I can best answer this question by saying what I would like to be reading what I currently don't have time for:
And I own all of these in hard cover from when they first came out, so for the first two, that goes to show how long it takes me to find time for books that I don't put on my syllabi!
And a non-hardcover that I own and desperately want to have time to read: The Al Purdy A-Frame Anthology.
Well, I'm not sure about "favourite" since that tends to change every day, but here are some of the ones -- either texts or authors -- I find most interesting and/or enjoyable.
Jean Rhys's Wide Sargasso Sea works great in discussions of colonialism and post-colonialism while also functioning great in discussions of narrative theory.
Edwidge Danticat's Krik? Krak! -- a collection of short stories that's particular useful in discussions of gender and the implications of choosing writing as a career.

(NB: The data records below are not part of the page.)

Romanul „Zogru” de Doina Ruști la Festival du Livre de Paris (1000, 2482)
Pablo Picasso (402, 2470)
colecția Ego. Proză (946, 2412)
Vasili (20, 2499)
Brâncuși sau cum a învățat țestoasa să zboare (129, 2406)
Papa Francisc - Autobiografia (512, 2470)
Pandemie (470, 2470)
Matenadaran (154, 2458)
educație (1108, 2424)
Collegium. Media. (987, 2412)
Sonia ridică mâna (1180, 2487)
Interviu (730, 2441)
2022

Believe it or not, various verses from Heinrich Hoffmann's Struwwelpeter tend to make appearances in many of my courses, not necessarily as required reading, but as example texts during lecture. Hoffmann's text is great for discussions of constructions of childhood, for narrative analysis, and for image/text discussions.
Edwidge Danticat's Brother I'm Dying, but I'm not sure getting to go through the report into someone's death (Danticat's 81-year-old uncle, Joseph Dantica who died in the custody of U.S. Homeland Security in 2004), including the report of his autopsy, should really count as fun. Regardless, it was a different kind of research for me, so it was an especially engaging process.
Well, a figure skating coach (and that's what my five-year-old "When I grow up I want to be..." project said!), but is it too late to become a doctor, a media mogul, and/or the head of a Fortune 500 company? Would I have to have an aptitude for any of those careers?